Десантник весь день не отлипал от стереотрубы, изучал местность и противника, вел свою троицу поздней ночью, почти уже под утро, уверенно, точно вывел к двум клуням, порядочно отстоящим от села. В клунях были склады, и вокруг них ходил часовой. Его-то, часового, зябнущего в отдалении от своих, и решено было брать, да вот в жизни так заведено, что не все просто берется, что близко ведется, и с шоферской практики Коляше известно: самый длинный путь тот, что кажется коротким.
Знающий приемы десантник прыгнул на часового, сорвал с него автомат, но растерявшийся было немец так хрястнул через голову разведчика, что тот какое-то время и двигаться не мог. Коляша Хахалин, в обязанности которого входило зажать пленному рот и сунуть кляп с приготовленной для этого дела пилоткой, получил такой удар, что взрывом мелькнуло пламя из его правого глаза, упал он головой в ровик, копанный от бомбежки, следом к нему прилетел и утих разведчик Обухов. Спас собратьев-разведчиков Герасименко. По плану он должен был надеть на пленного наручники и шел на врага последним. Немец и Герасименке завез плюху, но этого так просто не сшибешь! Герасименко с испугу, не иначе, но говорил-то он потом другое и по-другому, ударил постового самоковными наручниками и попал по голове. Фриц заорал. К этой поре маленько очухался десантник, выскочили из ровика Коляша с Обуховым и попутали немца, надели-таки на руки врага самоковные наручники с пуд весом, заткнули вражескую орущую пасть, но и покой нарушили. По ним и по нейтральной полосе открылся сплошной огонь.

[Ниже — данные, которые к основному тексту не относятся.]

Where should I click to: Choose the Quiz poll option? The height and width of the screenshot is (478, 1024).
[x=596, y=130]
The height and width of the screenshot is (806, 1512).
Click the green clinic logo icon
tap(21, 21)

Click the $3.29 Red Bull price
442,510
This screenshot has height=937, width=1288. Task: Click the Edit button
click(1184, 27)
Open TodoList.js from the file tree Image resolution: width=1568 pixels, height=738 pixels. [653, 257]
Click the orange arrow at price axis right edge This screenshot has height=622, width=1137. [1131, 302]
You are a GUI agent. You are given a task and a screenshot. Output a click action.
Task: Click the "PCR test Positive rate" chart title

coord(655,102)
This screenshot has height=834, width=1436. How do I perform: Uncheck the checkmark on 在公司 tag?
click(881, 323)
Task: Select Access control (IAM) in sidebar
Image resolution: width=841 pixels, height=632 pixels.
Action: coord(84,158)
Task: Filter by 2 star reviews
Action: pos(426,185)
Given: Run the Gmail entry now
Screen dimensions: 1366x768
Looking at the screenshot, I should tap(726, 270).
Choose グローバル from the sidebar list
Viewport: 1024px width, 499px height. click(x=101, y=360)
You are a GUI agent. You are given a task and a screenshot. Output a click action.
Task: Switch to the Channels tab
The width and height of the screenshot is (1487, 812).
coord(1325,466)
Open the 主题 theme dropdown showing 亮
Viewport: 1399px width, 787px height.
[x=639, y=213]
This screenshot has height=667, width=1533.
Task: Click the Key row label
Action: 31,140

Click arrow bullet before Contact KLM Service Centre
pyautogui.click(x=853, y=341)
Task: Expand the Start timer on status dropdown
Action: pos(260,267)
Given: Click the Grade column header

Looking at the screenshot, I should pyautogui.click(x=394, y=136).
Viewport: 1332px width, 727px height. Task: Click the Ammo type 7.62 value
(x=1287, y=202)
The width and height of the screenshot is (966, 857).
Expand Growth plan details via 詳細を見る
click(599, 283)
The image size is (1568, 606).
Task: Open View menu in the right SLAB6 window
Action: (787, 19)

«За мной!» — скомандовал десантник. Разведчики поволокли немца в темень. Немец не хотел ползти, сопротивлялся. Десантник концом финки подгонял врага: кольнет — тот двинется, упрется — десантник снова его кольнет…
Огонь отдалялся, и разведчики не сразу поняли, что отползают в тыл, не сразу же и оценили действия старшего — сунься они через нейтралку, их давно бы уже перебили, такой шел огонь, иль оцепили бы, накрыли и самих в плен забрали.
Десантник клонил группу в лесистые овраги.
В деревне нарастал шорох, крики, зазвенел мотор мотоцикла, собаки залаяли. Старший сказал: «Ну, фриц, прости, не уберег тебя твой бог», — и, как борова, заколол пленного. Разведчики долго плутали по лесу, слыша повсюду голоса и выстрелы. Наткнулись, наконец, на ограду из колючих растений, оцарапавшись, продрались сквозь нее и оказались в неразоренной, на зиму закрытой пасеке, где и сидели три дня, опасаясь пчел, фашистов, жевали плесневелые, мышами источенные сухари, старые соты и воск.